■ **TE DOEN**
• A. Wat ligt er volgens het fragment over het bestemmingsplan aan de westzijde van het plangebied?
• B. Vat het fragment over het bestemmingsplan samen in twee zinnen.
• C. Pak het fragment over het bestemmingsplan graag op waar het ophoudt en schrijf het verder.

De toelichting van het bestemmingsplan kent de volgende opbouw. In hoofdstuk 2 worden de huidige situatie en het te realiseren plan beschreven. Hoofdstuk 3 schetst het beleidskader. In hoofdstuk 4 worden de resultaten van de uitgevoerde omgevingsonderzoeken behandeld. In hoofdstuk 5 wordt het bestemmingsplan in juridisch opzicht toegelicht. In hoofdstuk 6 wordt ingegaan op de economische uitvoerbaarheid en in hoofdstuk 7 wordt ten slotte de maatschappelijke uitvoerbaarheid belicht.

Hoofdstuk 2 Het Plan

2.1 Huidige Situatie

In de huidige situatie betreft het plangebied een onbebouwd grasveld gelegen tussen de Oranjestraat en de Beeklaan in de kern Westerhaar-Vriezenveensewijk. Het plangebied wordt omgeven door de woningen aan de Oranjestraat en het appartementencomplex met bijbehorende parkeerplaats aan de Oranjestraat/Beeklaan. Daarnaast bevindt zich ten noorden van het plangebied woonzorgcomplex 't Haarhuus. Aan de westzijde van het plangebied is een aftakking van het Veenkanaal gelegen. In figuur 2.1 is een aanzicht van de huidige situatie van het plangebied weergegeven.

afbeelding "i_NL.IMRO.1700.202024BPWHPH-vas1_0004.png"

Figuur 2.1: Huidige situatie plangebied (bron: Cyclomedia Streetsmart, d.d. 23 juni 2019)

Invoer voor het lokaliseren van woorden en elementen
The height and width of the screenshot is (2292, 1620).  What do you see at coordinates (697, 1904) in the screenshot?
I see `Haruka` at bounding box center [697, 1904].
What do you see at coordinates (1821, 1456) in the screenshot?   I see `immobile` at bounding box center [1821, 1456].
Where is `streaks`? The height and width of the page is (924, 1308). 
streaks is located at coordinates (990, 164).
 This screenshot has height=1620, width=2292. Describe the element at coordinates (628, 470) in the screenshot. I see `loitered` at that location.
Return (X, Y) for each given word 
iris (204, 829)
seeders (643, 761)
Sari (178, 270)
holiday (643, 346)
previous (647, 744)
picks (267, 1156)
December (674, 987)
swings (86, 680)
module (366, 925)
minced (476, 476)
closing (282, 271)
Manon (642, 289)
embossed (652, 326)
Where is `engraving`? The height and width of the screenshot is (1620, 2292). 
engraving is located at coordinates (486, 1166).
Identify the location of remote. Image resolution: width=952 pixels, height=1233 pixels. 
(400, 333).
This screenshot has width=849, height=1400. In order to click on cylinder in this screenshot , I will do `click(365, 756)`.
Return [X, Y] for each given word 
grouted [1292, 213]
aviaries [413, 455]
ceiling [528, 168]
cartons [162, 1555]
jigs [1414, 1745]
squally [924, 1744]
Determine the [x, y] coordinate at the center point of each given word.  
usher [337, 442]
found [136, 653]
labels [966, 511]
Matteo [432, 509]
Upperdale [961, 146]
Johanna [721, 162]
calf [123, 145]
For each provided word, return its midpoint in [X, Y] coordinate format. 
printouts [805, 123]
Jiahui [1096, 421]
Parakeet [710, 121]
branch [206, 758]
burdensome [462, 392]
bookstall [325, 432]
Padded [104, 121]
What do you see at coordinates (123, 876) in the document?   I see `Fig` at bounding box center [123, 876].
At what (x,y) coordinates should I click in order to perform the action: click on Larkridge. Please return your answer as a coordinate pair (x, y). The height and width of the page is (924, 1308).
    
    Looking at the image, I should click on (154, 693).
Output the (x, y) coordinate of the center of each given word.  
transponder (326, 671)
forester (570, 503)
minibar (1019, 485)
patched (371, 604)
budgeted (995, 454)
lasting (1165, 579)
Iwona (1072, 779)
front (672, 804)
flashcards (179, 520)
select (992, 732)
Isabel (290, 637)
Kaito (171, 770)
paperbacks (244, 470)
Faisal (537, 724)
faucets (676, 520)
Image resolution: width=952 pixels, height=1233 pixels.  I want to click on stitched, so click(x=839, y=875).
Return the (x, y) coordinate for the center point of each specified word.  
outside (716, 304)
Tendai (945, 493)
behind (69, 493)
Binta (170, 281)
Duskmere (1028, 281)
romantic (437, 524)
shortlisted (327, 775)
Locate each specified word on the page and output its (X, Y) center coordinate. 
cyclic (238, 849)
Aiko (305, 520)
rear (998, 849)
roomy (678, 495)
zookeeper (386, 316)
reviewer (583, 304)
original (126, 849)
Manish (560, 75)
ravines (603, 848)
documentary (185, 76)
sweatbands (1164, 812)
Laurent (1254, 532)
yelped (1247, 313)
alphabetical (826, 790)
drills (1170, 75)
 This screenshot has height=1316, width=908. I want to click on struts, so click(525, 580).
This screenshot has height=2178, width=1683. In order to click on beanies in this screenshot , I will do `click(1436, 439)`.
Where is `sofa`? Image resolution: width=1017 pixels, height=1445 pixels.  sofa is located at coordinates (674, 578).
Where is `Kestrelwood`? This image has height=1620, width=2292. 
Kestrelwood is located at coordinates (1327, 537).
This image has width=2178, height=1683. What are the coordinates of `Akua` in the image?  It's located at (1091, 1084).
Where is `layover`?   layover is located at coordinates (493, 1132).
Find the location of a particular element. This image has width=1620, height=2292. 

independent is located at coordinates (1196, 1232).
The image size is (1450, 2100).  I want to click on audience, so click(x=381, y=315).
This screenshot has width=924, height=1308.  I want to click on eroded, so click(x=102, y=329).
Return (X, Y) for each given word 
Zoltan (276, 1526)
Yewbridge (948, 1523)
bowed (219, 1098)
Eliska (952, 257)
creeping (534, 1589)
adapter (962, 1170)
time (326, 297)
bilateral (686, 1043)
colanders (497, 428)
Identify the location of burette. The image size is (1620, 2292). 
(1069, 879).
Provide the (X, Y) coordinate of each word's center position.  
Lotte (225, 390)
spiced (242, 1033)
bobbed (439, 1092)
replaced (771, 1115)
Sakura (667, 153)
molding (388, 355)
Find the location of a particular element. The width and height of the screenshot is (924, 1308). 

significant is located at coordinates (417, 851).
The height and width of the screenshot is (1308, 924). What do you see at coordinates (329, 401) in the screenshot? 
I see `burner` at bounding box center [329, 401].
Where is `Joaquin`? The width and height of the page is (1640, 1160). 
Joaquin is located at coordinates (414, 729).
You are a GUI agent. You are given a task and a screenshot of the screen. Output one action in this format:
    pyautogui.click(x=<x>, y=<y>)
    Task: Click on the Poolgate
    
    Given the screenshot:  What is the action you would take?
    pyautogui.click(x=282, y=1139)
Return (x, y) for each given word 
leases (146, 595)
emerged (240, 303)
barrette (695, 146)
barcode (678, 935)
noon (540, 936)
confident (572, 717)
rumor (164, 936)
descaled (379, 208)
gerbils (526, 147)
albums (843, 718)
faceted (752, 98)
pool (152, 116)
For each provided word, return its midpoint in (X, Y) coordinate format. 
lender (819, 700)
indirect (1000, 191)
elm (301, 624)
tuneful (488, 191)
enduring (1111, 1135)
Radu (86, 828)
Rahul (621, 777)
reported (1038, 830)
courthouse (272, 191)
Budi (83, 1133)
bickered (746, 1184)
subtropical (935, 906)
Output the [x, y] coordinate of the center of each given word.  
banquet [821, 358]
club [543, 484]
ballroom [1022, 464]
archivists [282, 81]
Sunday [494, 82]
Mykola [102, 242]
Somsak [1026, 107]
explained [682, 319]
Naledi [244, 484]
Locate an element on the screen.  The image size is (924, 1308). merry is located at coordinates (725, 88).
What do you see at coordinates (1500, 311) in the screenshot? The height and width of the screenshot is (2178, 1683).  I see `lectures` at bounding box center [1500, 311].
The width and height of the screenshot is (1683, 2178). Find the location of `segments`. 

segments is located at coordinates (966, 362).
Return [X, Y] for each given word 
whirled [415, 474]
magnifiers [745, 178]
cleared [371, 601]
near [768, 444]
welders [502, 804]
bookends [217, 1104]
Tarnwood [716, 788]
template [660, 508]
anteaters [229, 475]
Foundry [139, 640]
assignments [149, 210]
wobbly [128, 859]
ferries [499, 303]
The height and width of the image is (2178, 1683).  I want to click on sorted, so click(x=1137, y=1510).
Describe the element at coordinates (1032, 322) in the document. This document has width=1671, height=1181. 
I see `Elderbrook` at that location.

■ **VERWACHTE ANTWOORDEN**
• A. Een aftakking van het Veenkanaal.

• B. De toelichting van het bestemmingsplan behandelt in opeenvolgende hoofdstukken de huidige situatie en het plan, het beleidskader, de omgevingsonderzoeken, de juridische toelichting en de economische en maatschappelijke uitvoerbaarheid. Het plangebied is nu een onbebouwd grasveld tussen de Oranjestraat en de Beeklaan in de kern Westerhaar-Vriezenveensewijk, omgeven door woningen en een appartementencomplex met parkeerplaats, met woonzorgcomplex 't Haarhuus ten noorden en een aftakking van het Veenkanaal aan de westzijde.

• C.
2.2 Toekomstige Situatie

De gemeente Twenterand is voornemens om in het plangebied (Kavel C) zes woningen te realiseren en een kantoorgebouw ten behoeve van zakelijke dienstverlening (bouwkundig bureau). De gemeente Twenterand wenst een flexibele bouwmogelijkheid waardoor het mogelijk is om de woningen zowel vrijstaand, geschakeld als gestapeld te bouwen waarbij de goot- en bouwhoogte respectievelijk 6 en 9,5 meter mag bedragen en het aantal van zes woningen niet mag worden overschreden.

Kavel C is gelegen in het gebied 'de Oale Bouw' in de kern Westerhaar-Vriezenveensewijk. Kavel C is een inbreidinglocatie waarmee invulling wordt gegeven aan een braakliggend terrein. De huidige bestemming voor 22 wooneenheden is tot op heden niet ingevuld en zal worden aangepast in een woonbestemming voor 6 eenheden en een kantoorbestemming.

In de 'Oale Bouw' heeft begin deze eeuw deels herontwikkeling plaatsgevonden. Er zijn vier grote gebouwde structuren toegevoegd, te weten een school, Kulturhus/medisch centrum een verzorgingshuis en zorgappartementen (aanleunwoningen).

In de buurt de 'Oale Bouw' heeft woningcorporatie Mijande Wonen veel bezit. De buurt kenmerkt zich door veel twee onder een kap woningen. Mijande Wonen ontwikkelt momenteel plannen om haar bezit te renoveren en te vernieuwen. Het behouden van het herkenbare beeld van de tweekappers is in dit plan een belangrijke waarde.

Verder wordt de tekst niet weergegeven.